Another blooper by Anthony Watts, on his supposed specialty - surface temperatures

Sou | 2:24 AM Go to the first of 6 comments. Add a comment

Anthony Watts is throwing caution to the wind. He is so over that little dinner he had with scientists the other week. That's done and dusted. Today he's forgotten it even took place. He's put firmly behind him any notion of presenting science, let alone "presenting science together".

Anthony's just failed ocean chemistry, now he's failed surface temperature 101 (archived here). Anthony took a shot at Andrew Freedman for this tweet:

Anthony claims:
Gosh, “giant conspiracy”.
Um, Andrew, they all use the same base surface data. The Global Historical Climate Network (GHCN) from NOAA’s NCDC. 

Except they don't all use exactly the same data. And what data they do share, they process independently.


This is what NASA uses:
Graphs and tables are updated around the middle of every month using current data files from NOAA GHCN v3 (meteorological stations), ERSST (ocean areas), and SCAR (Antarctic stations), combined as described in our December 2010 publication (Hansen et al. 2010). These updated files incorporate reports for the previous month and also late reports and corrections for earlier months....
...The GHCNv3/SCAR data are modified to obtain station data from which our tables, graphs, and maps are constructed: The urban and peri-urban (i.e., other than rural) stations are adjusted so that their long-term trend matches that of the mean of neighboring rural stations. Urban stations without nearby rural stations are dropped. 

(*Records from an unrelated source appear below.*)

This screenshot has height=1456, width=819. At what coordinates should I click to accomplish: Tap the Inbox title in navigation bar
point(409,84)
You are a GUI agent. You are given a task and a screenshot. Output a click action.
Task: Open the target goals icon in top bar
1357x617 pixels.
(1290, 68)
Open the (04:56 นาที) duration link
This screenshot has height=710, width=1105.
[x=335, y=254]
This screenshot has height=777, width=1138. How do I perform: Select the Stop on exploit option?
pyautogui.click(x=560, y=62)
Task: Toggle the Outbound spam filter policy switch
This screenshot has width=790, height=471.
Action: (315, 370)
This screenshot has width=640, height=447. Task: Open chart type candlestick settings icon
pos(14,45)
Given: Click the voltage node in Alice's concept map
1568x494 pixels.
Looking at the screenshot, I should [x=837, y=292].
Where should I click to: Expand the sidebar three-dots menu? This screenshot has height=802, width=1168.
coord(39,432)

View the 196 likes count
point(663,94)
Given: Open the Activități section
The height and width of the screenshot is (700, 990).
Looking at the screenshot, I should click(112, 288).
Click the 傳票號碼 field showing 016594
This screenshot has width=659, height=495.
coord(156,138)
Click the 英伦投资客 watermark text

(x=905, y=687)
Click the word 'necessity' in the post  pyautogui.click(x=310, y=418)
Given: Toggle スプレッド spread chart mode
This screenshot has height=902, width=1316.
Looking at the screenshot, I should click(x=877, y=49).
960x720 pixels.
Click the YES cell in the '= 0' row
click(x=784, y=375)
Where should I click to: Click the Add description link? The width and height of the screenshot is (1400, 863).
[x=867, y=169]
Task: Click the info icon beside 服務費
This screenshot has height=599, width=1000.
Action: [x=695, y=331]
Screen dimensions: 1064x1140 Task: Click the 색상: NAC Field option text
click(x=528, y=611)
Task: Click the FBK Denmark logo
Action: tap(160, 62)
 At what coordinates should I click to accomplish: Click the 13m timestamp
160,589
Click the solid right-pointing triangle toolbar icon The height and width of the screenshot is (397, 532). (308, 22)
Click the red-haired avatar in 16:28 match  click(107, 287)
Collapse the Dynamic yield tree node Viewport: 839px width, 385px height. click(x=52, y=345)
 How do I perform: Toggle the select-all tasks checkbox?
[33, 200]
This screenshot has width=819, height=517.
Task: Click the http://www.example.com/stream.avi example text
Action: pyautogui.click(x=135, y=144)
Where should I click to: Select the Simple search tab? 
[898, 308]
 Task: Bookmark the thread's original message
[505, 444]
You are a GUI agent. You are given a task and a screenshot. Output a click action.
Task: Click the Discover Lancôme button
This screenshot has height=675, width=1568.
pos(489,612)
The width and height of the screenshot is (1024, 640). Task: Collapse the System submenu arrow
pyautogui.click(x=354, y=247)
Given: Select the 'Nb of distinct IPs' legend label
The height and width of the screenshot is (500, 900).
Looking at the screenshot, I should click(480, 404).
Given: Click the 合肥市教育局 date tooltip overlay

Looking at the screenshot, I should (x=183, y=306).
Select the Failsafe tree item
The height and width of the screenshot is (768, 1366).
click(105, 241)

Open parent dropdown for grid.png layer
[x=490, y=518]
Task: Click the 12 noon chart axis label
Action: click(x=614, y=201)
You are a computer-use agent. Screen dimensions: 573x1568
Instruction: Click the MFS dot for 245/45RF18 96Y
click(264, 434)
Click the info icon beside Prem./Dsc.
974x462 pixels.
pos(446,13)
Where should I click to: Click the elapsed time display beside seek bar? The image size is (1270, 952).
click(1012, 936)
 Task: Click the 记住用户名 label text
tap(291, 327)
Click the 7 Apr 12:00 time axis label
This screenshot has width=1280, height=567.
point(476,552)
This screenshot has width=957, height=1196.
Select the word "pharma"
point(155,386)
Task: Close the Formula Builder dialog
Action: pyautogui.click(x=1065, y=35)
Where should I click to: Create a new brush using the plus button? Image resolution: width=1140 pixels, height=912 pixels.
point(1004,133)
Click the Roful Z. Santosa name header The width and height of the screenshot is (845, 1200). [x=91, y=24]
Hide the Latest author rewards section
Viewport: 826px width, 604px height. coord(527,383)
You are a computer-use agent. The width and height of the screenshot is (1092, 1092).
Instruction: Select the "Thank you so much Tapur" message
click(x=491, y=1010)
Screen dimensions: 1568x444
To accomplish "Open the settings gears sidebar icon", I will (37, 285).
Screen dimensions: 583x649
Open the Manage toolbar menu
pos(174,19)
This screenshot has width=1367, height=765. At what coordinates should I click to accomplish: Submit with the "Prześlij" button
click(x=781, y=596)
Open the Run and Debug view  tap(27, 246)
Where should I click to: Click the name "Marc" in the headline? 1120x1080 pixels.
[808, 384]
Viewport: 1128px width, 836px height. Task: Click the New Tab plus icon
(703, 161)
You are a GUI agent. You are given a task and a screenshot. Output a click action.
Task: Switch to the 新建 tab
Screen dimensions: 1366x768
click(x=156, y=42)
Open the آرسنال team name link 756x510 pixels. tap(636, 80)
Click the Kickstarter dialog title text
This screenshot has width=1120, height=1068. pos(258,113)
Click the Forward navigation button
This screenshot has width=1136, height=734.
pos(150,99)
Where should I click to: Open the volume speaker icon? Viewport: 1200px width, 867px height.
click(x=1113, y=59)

This is what NOAA uses - No mention of SCAR. And it's processed differently:
What datasets are used in calculating the average global temperature anomaly?
Land surface temperatures are available from the Global Historical Climate Network-Monthly (GHCN-M). Sea surface temperatures are determined using the extended reconstructed sea surface temperature (ERSST) analysis. ERSST uses the most recently available International Comprehensive Ocean-Atmosphere Data Set (ICOADS) and statistical methods that allow stable reconstruction using sparse data. The monthly analysis begins January 1854, but due to very sparse data, no global averages are computed before 1880. With more observations after 1880, the signal is stronger and more consistent over time. 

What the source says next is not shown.